* Supplied text
The permeabilities of the core plugs were measured using a Corelab CMS300 system under effective stress of 500 psi (1 psi = 6894.757 Pa). A chamber with a known volume was filled with nitrogen at a certain pressure. The gas was released into the atmosphere through the core sample. The decrease in pressure over time was recorded, which allowed the permeability to be determined. A combination of the Darcy, Klinkenberg, and Forchheimer equations was applied to determine the permeability of the core samples [54], [55].

The combined uncertainties of the porosity and permeability measurements were obtained from all relevant sources, including variations in sample preparation (plugging, cutting, and grinding), core shapes, core weighing, density assumption of paraffin wax, testing environment (temperature and humidity), and standard volume calibration. The maximum standard deviations of the porosity and permeability calculated from three repeated measurements were 0.1% and 0.02 μD (1 μD= 1 × 10−6 μm2), respectively.

* Dataset
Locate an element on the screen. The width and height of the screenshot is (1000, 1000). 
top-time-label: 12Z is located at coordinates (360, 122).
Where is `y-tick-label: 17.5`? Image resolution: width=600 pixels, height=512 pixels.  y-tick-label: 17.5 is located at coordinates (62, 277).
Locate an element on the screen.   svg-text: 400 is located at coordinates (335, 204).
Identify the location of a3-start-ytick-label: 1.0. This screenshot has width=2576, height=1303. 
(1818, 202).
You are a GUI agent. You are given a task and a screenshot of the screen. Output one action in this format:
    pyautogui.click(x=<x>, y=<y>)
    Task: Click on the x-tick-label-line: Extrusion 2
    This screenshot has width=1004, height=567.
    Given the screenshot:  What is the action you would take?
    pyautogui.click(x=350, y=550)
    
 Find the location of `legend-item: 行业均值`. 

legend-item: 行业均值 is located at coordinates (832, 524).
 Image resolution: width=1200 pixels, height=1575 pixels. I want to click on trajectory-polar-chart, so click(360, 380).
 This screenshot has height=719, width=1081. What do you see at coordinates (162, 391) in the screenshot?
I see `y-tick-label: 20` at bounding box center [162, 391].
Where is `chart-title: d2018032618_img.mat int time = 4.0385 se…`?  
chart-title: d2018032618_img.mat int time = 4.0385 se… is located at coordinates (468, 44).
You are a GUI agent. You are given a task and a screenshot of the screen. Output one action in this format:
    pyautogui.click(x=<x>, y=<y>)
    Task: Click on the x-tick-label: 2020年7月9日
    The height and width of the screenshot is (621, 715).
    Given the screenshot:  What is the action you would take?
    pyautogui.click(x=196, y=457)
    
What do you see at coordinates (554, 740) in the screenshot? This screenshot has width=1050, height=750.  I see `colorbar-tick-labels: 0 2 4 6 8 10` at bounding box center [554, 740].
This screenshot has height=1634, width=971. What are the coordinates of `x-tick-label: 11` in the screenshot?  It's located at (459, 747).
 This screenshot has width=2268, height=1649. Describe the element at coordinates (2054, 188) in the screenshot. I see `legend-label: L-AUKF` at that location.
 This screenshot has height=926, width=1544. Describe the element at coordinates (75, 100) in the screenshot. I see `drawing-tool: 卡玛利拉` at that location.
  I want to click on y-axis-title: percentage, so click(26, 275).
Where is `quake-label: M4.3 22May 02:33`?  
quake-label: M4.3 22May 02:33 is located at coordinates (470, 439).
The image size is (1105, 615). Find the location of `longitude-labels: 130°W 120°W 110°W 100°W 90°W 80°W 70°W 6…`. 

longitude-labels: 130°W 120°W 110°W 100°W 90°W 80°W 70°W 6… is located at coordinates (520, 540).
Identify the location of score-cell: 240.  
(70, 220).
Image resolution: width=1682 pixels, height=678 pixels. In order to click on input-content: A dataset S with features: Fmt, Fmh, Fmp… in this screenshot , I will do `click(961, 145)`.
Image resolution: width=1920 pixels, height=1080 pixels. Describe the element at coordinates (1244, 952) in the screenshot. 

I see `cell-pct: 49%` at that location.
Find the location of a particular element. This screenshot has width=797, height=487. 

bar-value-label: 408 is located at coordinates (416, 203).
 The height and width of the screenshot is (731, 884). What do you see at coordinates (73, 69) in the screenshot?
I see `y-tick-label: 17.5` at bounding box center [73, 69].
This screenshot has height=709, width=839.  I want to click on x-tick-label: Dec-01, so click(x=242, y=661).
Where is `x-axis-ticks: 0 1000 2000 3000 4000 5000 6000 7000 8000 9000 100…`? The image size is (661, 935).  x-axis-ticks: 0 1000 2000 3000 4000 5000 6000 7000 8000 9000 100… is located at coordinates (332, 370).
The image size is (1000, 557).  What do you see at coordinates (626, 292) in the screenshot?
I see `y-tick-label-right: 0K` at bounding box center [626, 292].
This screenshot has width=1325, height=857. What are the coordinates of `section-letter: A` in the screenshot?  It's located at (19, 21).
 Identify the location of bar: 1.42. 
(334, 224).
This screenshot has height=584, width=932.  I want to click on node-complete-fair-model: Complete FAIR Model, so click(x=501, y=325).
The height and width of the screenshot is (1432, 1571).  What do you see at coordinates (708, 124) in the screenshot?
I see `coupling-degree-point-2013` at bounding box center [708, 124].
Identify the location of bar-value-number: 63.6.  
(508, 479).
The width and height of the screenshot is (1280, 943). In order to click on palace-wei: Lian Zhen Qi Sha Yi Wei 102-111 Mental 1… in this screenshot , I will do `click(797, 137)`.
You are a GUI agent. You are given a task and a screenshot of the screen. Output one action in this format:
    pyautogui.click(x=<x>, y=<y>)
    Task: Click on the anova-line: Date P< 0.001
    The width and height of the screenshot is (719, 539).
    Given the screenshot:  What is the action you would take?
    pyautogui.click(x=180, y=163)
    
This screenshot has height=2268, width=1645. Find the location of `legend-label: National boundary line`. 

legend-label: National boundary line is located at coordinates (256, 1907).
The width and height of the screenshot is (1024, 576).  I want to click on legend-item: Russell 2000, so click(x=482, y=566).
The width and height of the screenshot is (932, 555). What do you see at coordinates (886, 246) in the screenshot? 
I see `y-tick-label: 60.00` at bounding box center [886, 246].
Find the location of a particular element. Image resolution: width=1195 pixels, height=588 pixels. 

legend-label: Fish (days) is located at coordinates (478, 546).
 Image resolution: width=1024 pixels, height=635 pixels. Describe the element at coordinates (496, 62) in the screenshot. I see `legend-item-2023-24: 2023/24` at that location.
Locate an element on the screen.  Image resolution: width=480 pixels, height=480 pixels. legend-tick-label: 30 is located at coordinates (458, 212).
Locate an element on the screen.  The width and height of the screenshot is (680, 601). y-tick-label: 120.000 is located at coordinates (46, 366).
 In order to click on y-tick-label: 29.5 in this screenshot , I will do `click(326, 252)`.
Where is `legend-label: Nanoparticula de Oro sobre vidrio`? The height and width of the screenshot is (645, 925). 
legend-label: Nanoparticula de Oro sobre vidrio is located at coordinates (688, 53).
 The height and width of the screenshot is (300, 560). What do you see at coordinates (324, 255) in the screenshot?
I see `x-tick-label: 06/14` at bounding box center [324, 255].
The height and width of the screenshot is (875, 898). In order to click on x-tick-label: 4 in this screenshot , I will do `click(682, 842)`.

* Check your understanding
**a.** List every source of uncertainty that the core plug measurement text names for the porosity and permeability measurements.
**b.** Carry on the core plug measurement text from its final sentence.
The rows are unrelated to any of the tasks.

* Responses for each task
**a.**
- Variations in sample preparation (plugging, cutting, and grinding)
- Core shapes
- Core weighing
- Density assumption of paraffin wax
- Testing environment (temperature and humidity)
- Standard volume calibration

**b.**
(6) Optical microscopy and FE-SEM. For optical microscopy, thin-section samples perpendicular to bedding were prepared by cutting the drill samples, impregnating them at approximately 7-8 mm long with epoxy, and polishing them down to a thickness of approximately 30 μm after hardening. They were observed under a Zeiss HAL100 optical microscope using magnification of 40× under cross-polarized light.

Small shale blocks (1.0 cm × 0.5 cm × 0.5 cm) were polished by Ar ion milling (IM4000, Hitachi High-Tech, Japan) with an accelerating voltage of 3 kV and a milling time of 2 h. FE-SEM images were obtained using a Hitachi S8010 system associated with an energy-dispersive spectroscopy (EDS) system. The two-dimensional FE-SEM images evidently showed the nanopores in the shales and were used to identify the pore types, locations, and arrangements. EDS measurements with an accelerating voltage of 15.0 kV and a resolution ratio of 130.2 eV were conducted to obtain the elemental compositions.

(7) Gas content. To ensure that the parameters were comparable, the gas content of the shale in this study was exclusively acquired using the on-site desorption method, which is considered the most direct approach for measuring gas content. The shale core was promptly loaded into a sample tank once it was lifted to the wellhead during drilling and coring. Subsequently, the total gas content released from the shale was measured under conditions that simulated the formation temperature.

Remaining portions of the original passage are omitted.